My objective is to introduce the Boundary Triage, a partial ontology of Boundary represented symbolically that I have developed based on a transdisciplinary review of ‘Boundary’, grounded in systems theory, whilst conducting my PhD research on “Systemic Leadership in a Networked World”. The aim of the Boundary Triage is to provide a theoretically grounded, practical and easily deployable systemic leadership development tool to non-practitioners and practitioners. Importantly, it is a partial ontology of Boundary still in development and needs to be tested and further developed. It is intended that, by naming it the ‘Boundary Triage’, it will enable the Triage to have the freedom to be critiqued, tested, explored and developed both as theory and as a practical tool. This is in line with Maturana’s (1980) approach to coining the term ‘autopoiesis’, which was initially advanced as a proposition to be tested. Three concepts will be presented: The Boundary Triage, the key concept, and two practical supporting concepts: the Bounded Event (BE) and the Bounded Object (BO).
It is proposed that the concept of Boundary is onto-epistemological and is socially constructed. In order for a Boundary to exist it requires a Creator (an Observer), at least one Acceptor (this could also be a psychological aspect of the Observer as in Mead’s, 1934, “Me and I” theory), and at least one Reinforcing Factor (RF) (for example, environmental, physical, psychological, cultural, or whatever is significant to the Observer) which, through their interaction, create an emergent effect on the boundary.

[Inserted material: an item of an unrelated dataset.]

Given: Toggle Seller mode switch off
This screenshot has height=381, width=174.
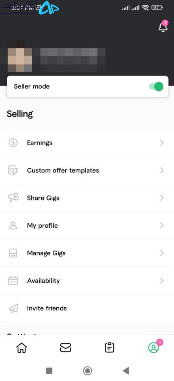Looking at the screenshot, I should (156, 87).

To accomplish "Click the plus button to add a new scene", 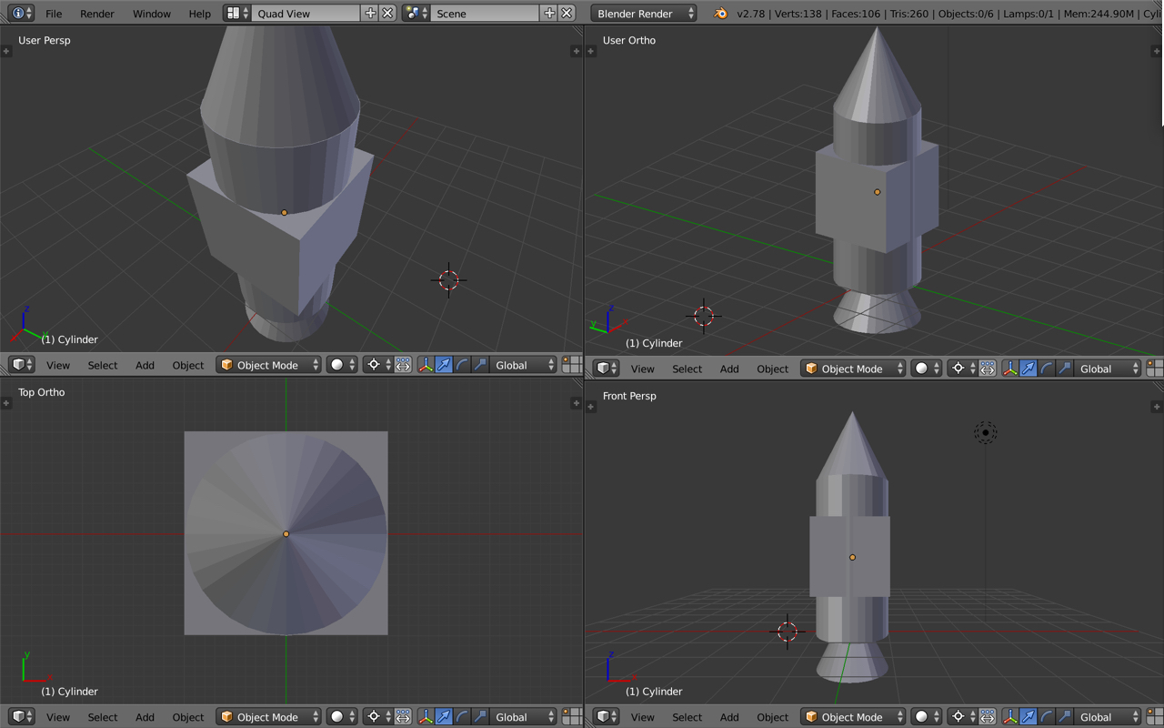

A collective Boundary, such as a company policy, is called a Boundary Object (Star & Griesemer, 1989) and is assumed to be consensual. This thesis focuses on the Observer as an Agent and how an Observer’s limits (Bounded Objects) can constrain societal self-steering (Baumgartner, 1986) in an era of collective intelligence and open innovation. If the Observer is an Acceptor of a BO (such as language, culture, rules policies), the Observer then becomes the Creator of the BO in their own minds, processing (or binding) the object with their own unique RF (constructivism). BOs are RFs in future Binding Event moments, and are often subconscious influencers in an Observer’s observations and interactions.
Practically, in the first instance, the Triage is to be used as a heuristic for prioritization as personal boundaries are ‘crossed’ in a social context, to understand personal boundaries, identify others’ boundaries (from language and body gestures) and to enable better communication before a “mess” occurs. In the second instance, the Triage is to be used as a personal heuristic to understand the ‘who’, ‘what’, ‘why’ and ‘where’ (the Binding Event) that has led to a particular belief, paradigm or worldview, and the ability to critically review and adjust them. In both instances, it aims to provide the Observer with a tool to ‘control’ previously held beliefs, adjust variables, in order to restore equilibrium.
The Boundary Triage is very simplistic and it still in its infancy and needs to be developed further. It has not been tested in a collective (social) environment where competing ideas, agendas, and cultural paradigms play.
Fieldwork is currently being conducted in Australia to test the viability of the Boundary Triage and its systemic value in a collective (social) environment where communication, language, ethics and values will be key.

Cybernetic traditions:

  • 3) Experimental epistemology; constructivism; philosophy of science
  • 2) Control systems; automation; systems engineering

2 thoughts on “Delia Pembrey MacNamara’s Paper Proposal

  1. Ranulph Glanville

    This is personally interesting to me in that as part of my early architecture studies I described a community using similar notions of boundary—I think! What I later discovered was the incredibly deep and powerful boundary logic (as is became called in computing), created by George Spencer Brown and known through his book, Laws of Form. It interests me how people from a systems background have rarely hard of this, although it precedes Maturana, for instance: it seems that this is part of the world of cybernetics which should be shared with systems but isn’t. There may be lots of richness here?

    I wonder if Buber’s I and Thou might also be relevant here?